Provided passage>
........
Epidemiology student selected for Forbes '30 under 30' list of rising stars

Mugdha Gokhale, MS, doctoral candidate in epidemiology at the UNC Gillings School of Global Public Health, has been selected as one of Forbes magazine’s “30 under 30” people to watch in health care.

Mugdha Gokhale
Mugdha Gokhale

Magazine representatives screened more than 15,000 entrepreneurs, creative leaders and bright stars younger than 30, and selected 600 winners in 20 sectors, including art and style, sports, music, science, education, commerce and others, in addition to health care.

Gokhale, 29, provided the first evidence that the risk for pancreatic cancer was not elevated in patients taking a particular class of oral antidiabetics. Her discoveries alleviated previously raised concerns stemming from less rigorous study designs.

“Mugdha has shown the effectiveness and value of using state-of-the-art nonexperimental methodology to study beneficial and harmful drug effects,” said Til Stürmer, MD, PhD, professor of epidemiology at the Gillings School, director of the UNC Center for Pharmacoepidemiology and Gokhale’s academic adviser. “She did this using existing data from the Medicare population to provide timely answers to clinically relevant questions about treatment choices in older adults.”

Gokhale said that being selected as someone whose research had great impact was very encouraging.

“I am thankful for being a part of the wonderful program at UNC and for the support of my awesome mentors,” she said. “I hope I can continue to do meaningful work in the field.”
........
Dataset content>
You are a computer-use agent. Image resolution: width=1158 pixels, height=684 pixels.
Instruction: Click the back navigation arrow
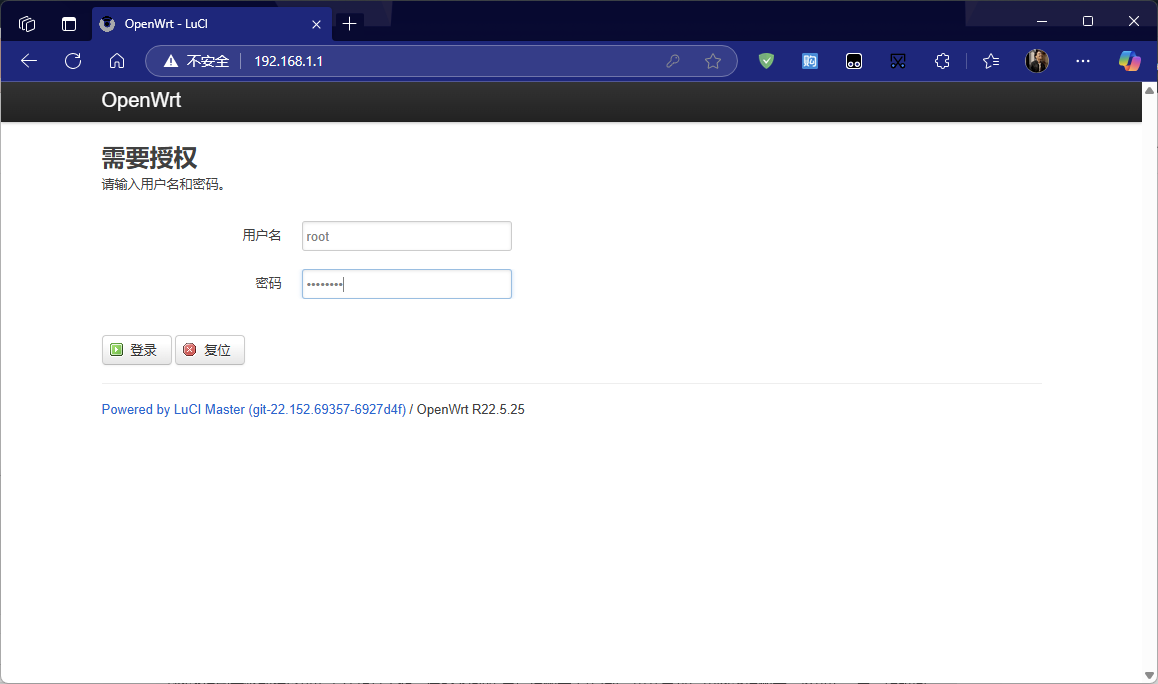[x=29, y=61]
........
Problem> Using the article about the Forbes "30 under 30" selection above, explain in one to three sentences why Gokhale's pancreatic cancer findings eased concerns that had been raised before.

Result of this exercise> Gokhale provided the first evidence that patients taking a particular class of oral antidiabetics did not have an elevated risk of pancreatic cancer. The earlier concerns had come from less rigorous study designs, so her work alleviated them.